June 2000/A Reusable Nonlinear System Solver, Part 1

Algorithms

A Reusable Nonlinear System Solver, Part 1

Michael L. Perry

C++ lets you encapsulate the Newton-Raphson method for solving equations without obscuring the underlying physical problem to be solved.

Modeling a physical system is difficult. Typically, an engineer gives the developer equations that relate some attributes of the system to others.

"So you want the program to calculate x; this equation says I need y and z. How do I calculate them?"

"Here are two more equations."

"But these equation both depend upon x. How am I supposed to find it?"
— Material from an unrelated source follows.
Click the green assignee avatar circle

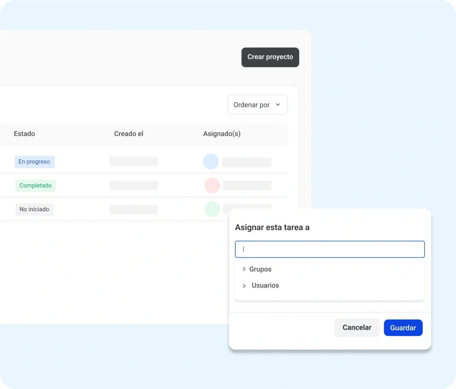pyautogui.click(x=212, y=209)
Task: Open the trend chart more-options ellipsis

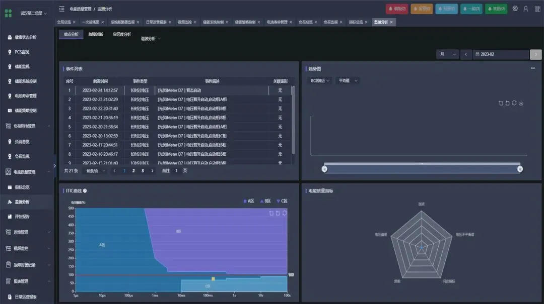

"Use the first equation. Oh, and this only refers to one object. The system will contain several that interact."

"How do they interact?"

"That's defined at run-time. Good luck."

Too often, the developer first tries a simple iterative attack, in which the system is evaluated at an initial guess, and the results imply the next guess. The assumption is that such methods converge on a solution. On test data they sometimes do — provided that the initial guess is close enough. However, when this method is applied to real data, it often fails, leading to frustrated customers and long debugging sessions.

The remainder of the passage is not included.